Evaluation infrastructure for GUI agent benchmarks.
openadapt-evals provides a unified framework for evaluating GUI automation agents across standardized benchmarks like Windows Agent Arena (WAA), OSWorld, WebArena, and others.
We've made significant improvements to reliability, cost-efficiency, and observability:
- 95%+ Success Rate Target: Fixed nested virtualization issues that caused 0% task completion
- VM Configuration: Upgraded to
Standard_D4s_v5with proper nested virtualization support - Health Monitoring: Automatic detection and retry of stuck jobs
- Fast Failure Detection: 10-minute timeout instead of 8+ hour hangs
- See PR #11 for details
- 67% Cost Reduction: From $7.68 to $2.50 per full evaluation (154 tasks)

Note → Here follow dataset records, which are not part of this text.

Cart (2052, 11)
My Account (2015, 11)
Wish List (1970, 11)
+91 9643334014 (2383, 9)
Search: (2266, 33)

- Tiered VM Sizing: Automatic VM size selection based on task complexity (37% savings)
- Spot Instance Support: 70-80% discount on compute costs (64% savings with tiered VMs)
- Azure Container Registry: 10x faster image pulls (1-2 min vs 8-12 min)
- Real-time Cost Tracking: Monitor costs during evaluation
- See COST_OPTIMIZATION.md and PR #13 for details
- Real Benchmark Screenshots: Viewer now displays actual WAA evaluation screenshots
- Auto-Screenshot Tool: Automated screenshot generation with Playwright
- Screenshot Validation: Manifest-based validation ensuring correctness
- Execution Logs: Step-by-step logs with search and filtering
- Live Monitoring: Real-time Azure ML job monitoring with auto-refresh
- See PR #6 for details
pip install openadapt-evalsOr with uv:
uv add openadapt-evalsNote: Examples use real WAA evaluation data. For testing without a Windows VM, see the Mock Adapter section below.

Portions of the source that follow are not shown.